Common causes of bad results include:
- Using poorly retargeted animations
- Splitting the body at the wrong bone
- Forgetting to update IsAiming from the character blueprint
- Switching cameras but not updating controller yaw
- Forgetting to gate aiming behind the Armed variable
- Mixing up movement transition logic between ShouldMove and IsAiming
Why This Setup Is a Strong Foundation for Shooting
This aiming system is not the final goal. It is the foundation for the next weapon features. Once aiming works, the next steps are line tracing, muzzle logic, hit detection, recoil, and actual shooting.
If you try to add shooting before aiming is structured properly, the system gets ugly fast. By handling retargeting, animation states, blending, and camera switching first, the next episode has a stable base to build on.
Conclusion
In this Unreal Engine 5 weapon system tutorial, you built a full aiming setup by retargeting older animations to the UE5 Manny skeleton, rebuilding the Animation Blueprint, adding Aiming and Aim Walking states, blending upper and lower body motion with Layered Blend Per Bone, configuring transition rules with IsAiming and ShouldMove, creating an aiming input action, and switching between two cameras for a shoulder aim view.

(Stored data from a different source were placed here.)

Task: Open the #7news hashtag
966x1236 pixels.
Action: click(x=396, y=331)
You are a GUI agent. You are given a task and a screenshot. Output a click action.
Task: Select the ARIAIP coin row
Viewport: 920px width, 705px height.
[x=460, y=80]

That gives you a playable aiming system that already feels like part of a real combat framework instead of a half-baked prototype.
Watch the full tutorial on YouTube: UE5 Weapon System Aiming Retarget Blend Upper Body and Switch Cameras
Subscribe for more Unreal Engine tutorials: Subscribe to Rambod on YouTube
Frequently Asked Questions
How do I retarget UE4 animations to UE5 Manny?
Use the Retarget Animations option on an existing animation asset, choose the older mannequin as the source skeleton, select Manny as the target, preview the result, then export the animations into a new folder.
Why use Layered Blend Per Bone for aiming?
Because it lets the lower body keep locomotion animations while the upper body switches into weapon aiming poses, which is ideal for third-person shooter movement.
What bone should I use to split upper and lower body animation in UE5?
In this setup, spine_01 is used as the split point, which is a practical choice for separating lower-body movement from upper-body aiming.
Why does my character not switch to aiming animations?
Usually because the IsAiming Boolean is not being updated correctly from the character blueprint, the Anim Instance cast is failing, or the transition rules are wired incorrectly.
Why add a second aiming camera instead of just changing FOV?
A separate aiming camera gives you direct control over shoulder framing, distance, and view angle, making it easier to create a proper third-person aim view.
Why does the aiming animation still look a little stiff?
Because older retargeted animation packs do not always match the proportions and motion style of the newer UE5 Manny skeleton perfectly. The system can still function correctly even if some poses need refinement later.